■ **PROBLEM DETAILS**: Look through the listing below and report every line that contains "will".

■ **ENTRIES SHOWN**:

=== Begin Enclosure ===

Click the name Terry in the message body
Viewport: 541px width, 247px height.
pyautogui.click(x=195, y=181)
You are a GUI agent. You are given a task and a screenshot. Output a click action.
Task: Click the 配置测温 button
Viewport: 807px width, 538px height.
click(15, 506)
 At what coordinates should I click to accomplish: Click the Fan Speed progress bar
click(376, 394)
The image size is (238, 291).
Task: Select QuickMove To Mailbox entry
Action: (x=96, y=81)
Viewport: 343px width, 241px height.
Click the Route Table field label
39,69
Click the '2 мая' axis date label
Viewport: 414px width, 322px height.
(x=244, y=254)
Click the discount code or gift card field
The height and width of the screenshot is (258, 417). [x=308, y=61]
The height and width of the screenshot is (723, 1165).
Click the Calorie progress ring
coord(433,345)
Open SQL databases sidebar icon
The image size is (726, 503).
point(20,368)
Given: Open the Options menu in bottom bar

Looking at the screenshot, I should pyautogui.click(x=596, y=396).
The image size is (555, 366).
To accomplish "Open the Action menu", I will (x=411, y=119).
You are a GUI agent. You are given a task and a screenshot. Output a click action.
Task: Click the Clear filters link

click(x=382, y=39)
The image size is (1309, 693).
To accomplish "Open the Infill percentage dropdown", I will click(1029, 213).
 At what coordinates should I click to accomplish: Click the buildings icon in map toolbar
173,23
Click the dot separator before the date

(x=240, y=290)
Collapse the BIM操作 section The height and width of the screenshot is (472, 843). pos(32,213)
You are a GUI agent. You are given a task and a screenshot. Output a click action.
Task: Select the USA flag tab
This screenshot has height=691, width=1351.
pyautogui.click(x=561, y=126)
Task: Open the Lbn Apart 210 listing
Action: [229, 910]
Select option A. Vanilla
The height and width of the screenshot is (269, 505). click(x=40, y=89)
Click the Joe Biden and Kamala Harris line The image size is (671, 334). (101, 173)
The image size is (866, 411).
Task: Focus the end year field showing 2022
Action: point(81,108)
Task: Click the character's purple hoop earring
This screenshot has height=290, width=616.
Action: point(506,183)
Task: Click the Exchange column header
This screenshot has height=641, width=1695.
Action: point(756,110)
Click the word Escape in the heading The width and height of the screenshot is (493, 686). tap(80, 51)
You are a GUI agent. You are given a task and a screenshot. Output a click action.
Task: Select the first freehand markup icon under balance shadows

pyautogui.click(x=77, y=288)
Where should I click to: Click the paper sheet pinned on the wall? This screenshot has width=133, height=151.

=== End Enclosure ===

■ **ANSWER BELOW**:
To accomplish "Open the Action menu", I will (x=411, y=119).
To accomplish "Open the Infill percentage dropdown", I will click(1029, 213).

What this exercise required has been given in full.